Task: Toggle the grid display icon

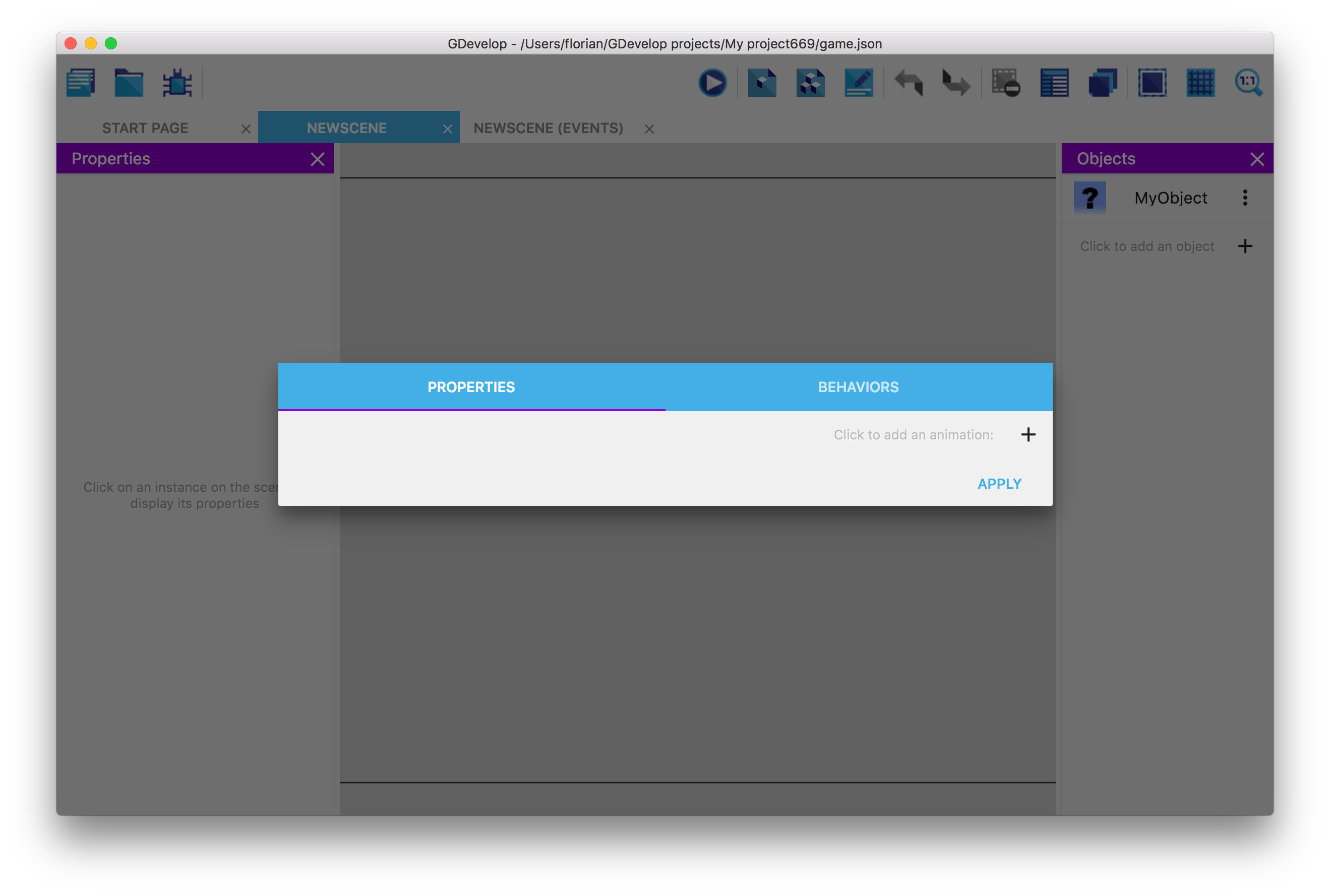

= = = = =

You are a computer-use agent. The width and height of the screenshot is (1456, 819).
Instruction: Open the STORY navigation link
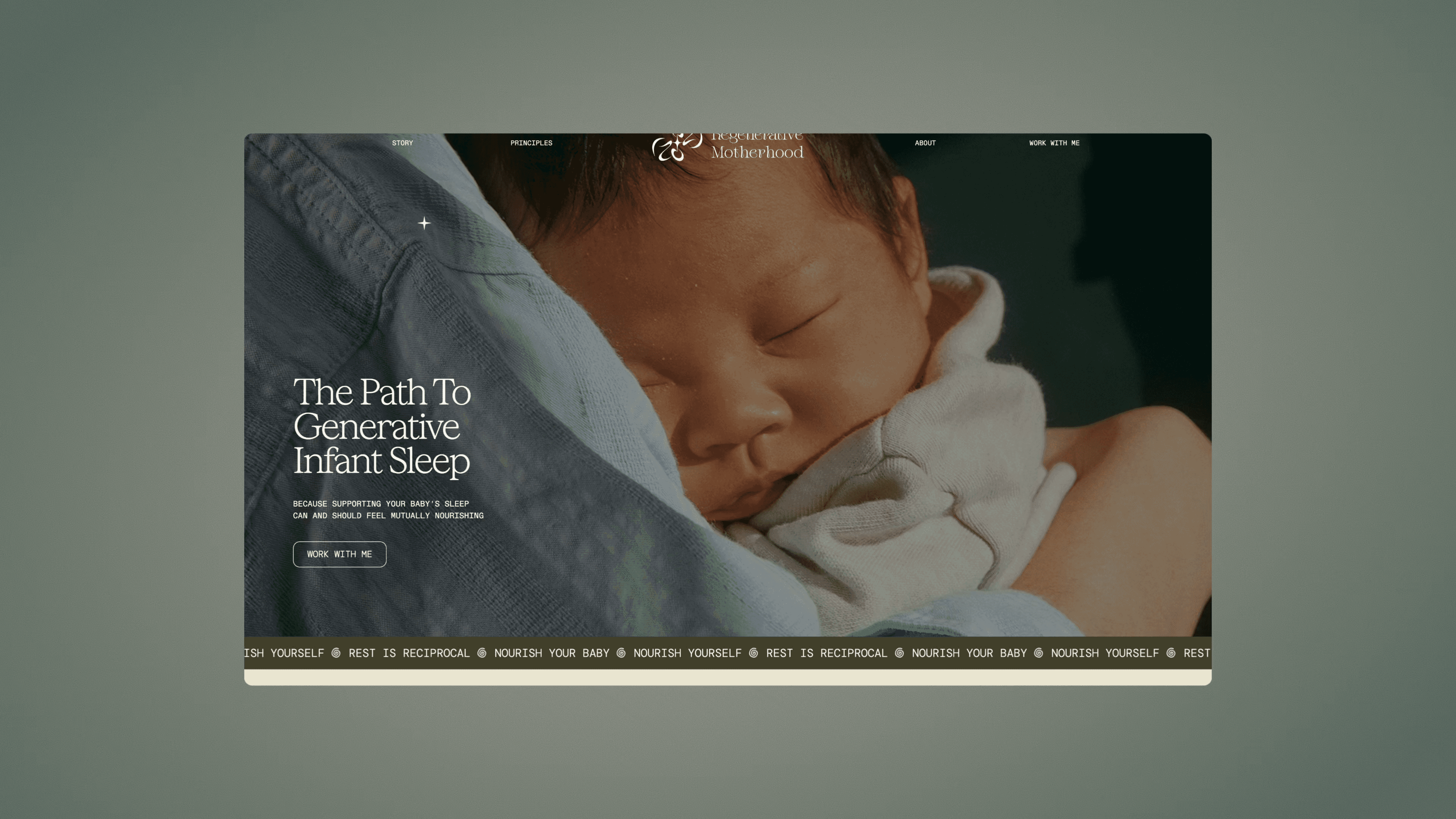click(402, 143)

= = = = =

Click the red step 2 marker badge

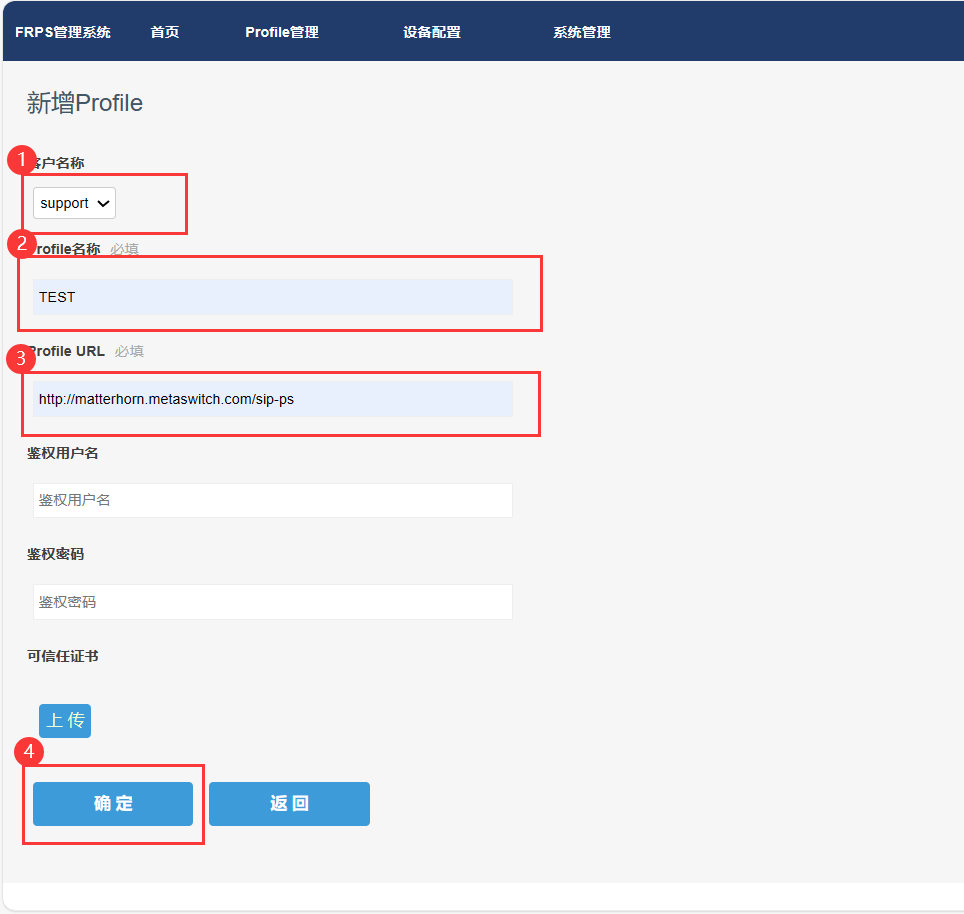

= = = = =

[Direction]: Write out the lines of the records from the line containing "You are a computer-use" through the line containing "click(402, 143)", inclusive, exactly as they appear. Leave the pictures out of your answer.

[Response to this task]:
You are a computer-use agent. The width and height of the screenshot is (1456, 819).
Instruction: Open the STORY navigation link
click(402, 143)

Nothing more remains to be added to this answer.